TEACHING THE ENLIGHTENMENT
The future of Enlightenment studies lies as much in our teaching as in our research. Effective teaching of undergraduate and graduate students, as well as the wider public, shapes public perceptions of the field, and in turn is influential in shaping funding and hiring decisions taken by public bodies. We have therefore decided to innovate and include in our programme a discussion space on this topic, where participants can come together and exchange experiences, techniques and objectives around teaching the Enlightenment. Please join us at the BBB on Thursday May 7 at 5pm BST, 6pm CET, noon EST. The session will last for two hours. There will be introductory remarks by Dorinda Outram, and Jonas Gerlings will moderate. If there is sufficient interest, another seminar on teaching could be planned for a later date.
As suggestions for focussing debate, we suggest themes such as:
A student project ‘The Enlightenment in 100 Objects’
The role of the text-book
Teaching students to read/ to read documents
Arousing interest and evoking debate in the undergraduate class
Digital resources
Fund-raising for graduate seminars
AI problems, AI contributions
A global Enlightenment?
Public-facing teaching.
Jonas Gerlings is an intellectual historian specialising in the long eighteenth century. He has a particular interest in the Baltic Sea region and its global context. After defending his PhD at the European University Institute in Florence in 2017, he held positions at the University of Copenhagen (2016–2017) and the University of Göttingen (2021–2024). He has also been a visiting researcher at the University of Edinburgh, Uppsala University, the Göttingen Institute for Advanced Studies and the Danish Academy in Rome. From 2022 to 2023, he was a visiting senior research associate at the Neubauer Collegium for Culture and Society at the University of Chicago. His research has been supported by grants from Horizon Europe (Marie Curie Global Fellow) and the Danish Council for Independent Research (Mobilex).
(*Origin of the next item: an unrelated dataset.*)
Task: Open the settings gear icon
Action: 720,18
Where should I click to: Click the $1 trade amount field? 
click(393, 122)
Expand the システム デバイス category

He has published work in various fields within Enlightenment studies, ranging from natural history and earth science to political economy and forensic psychiatry. He is currently working on notions of race and Blackness, as well as political theories of abolitionism in the long eighteenth century.
Martin Gierl is a university lecturer in church history at the University of Göttingen. His field of research is the history of knowledge and media during the Enlightenment. He is currently analyzing the development of academic journals at the University of Göttingen. He received his doctorate in 1995 with a thesis on Pietism and the Enlightenment. In 2002, he habilitated with a thesis on the organization of science academies in the late 19th century. In 2012, he published a monograph on the Göttingen historian Johann Christoph Gatterer. His recent book Die Publikationsprofile Göttinger Professoren von 1760 bis 1830 und die Organization der Wissenschaft was published in 2025. It’s open access.
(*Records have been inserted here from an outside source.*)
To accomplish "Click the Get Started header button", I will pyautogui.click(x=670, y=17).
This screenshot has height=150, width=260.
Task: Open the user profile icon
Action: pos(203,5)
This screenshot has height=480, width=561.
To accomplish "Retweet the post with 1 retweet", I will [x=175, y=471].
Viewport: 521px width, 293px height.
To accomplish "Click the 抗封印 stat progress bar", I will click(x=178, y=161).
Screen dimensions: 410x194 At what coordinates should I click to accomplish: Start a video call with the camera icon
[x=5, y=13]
Ere Nokkala is an Associate Professor in History of Social and Economic Thought at the University of Jyväskylä. His main research interests are in aspects of the early modern history of political economy, natural law, law of nations, the freedom of the press and republicanism. Nokkala earned his Ph.D. from the European University Institute, Florence in 2010. He is the PI of the ERC Project “De-Centering Eighteenth-Century Political Economy: Rethinking Growth, Wealth, and Welfare in the Swedish Empire”.
I was educated at Cambridge, and was granted a Ph.D in History in 1974. I have worked on the Enlightenment, the French Revolution, the Napoleonic Empire, the history of science, and the history of exploration and cultural contact in the eighteenth century. The history of the body and of political culture are an enduring fascination. I am also interested in historiography, literature and the nature of history writing. Satire, humour and foolishness as historical actors were the subject of my last book (2019), ‘Four Fools in the Age of Reason: Laughter, Cruelty and Power in Early Modern Germany’. Other books include ‘The Body and the French Revolution’ (1989, reprinted 2023); ‘The Enlightenment’ (fifth edition, 2019); ‘ Panorama of the Enlightenment ‘ (2006) ‘ Vocation, Science and Authority in Post-Revolutionary France: Georges Cuvier’ (1984, reprinted 2023), and (with P. Abir-Am) ‘Uneasy Careers and Intimate Lives: Women in Science, 1789- 1979’. (1987). I am currently working on patronage in the early modern period, and with an experiment in autobiography. Selected papers are collected in ‘Science, Enlightenment and Revolution: Selected Papers, 1976-2019 (2023). Much of my work has been translated into Japanese, Turkish, Italian, Polish, Rumanian, German, Spanish, Portuguese and Swedish. I am a believer in the critical power of Enlightenment.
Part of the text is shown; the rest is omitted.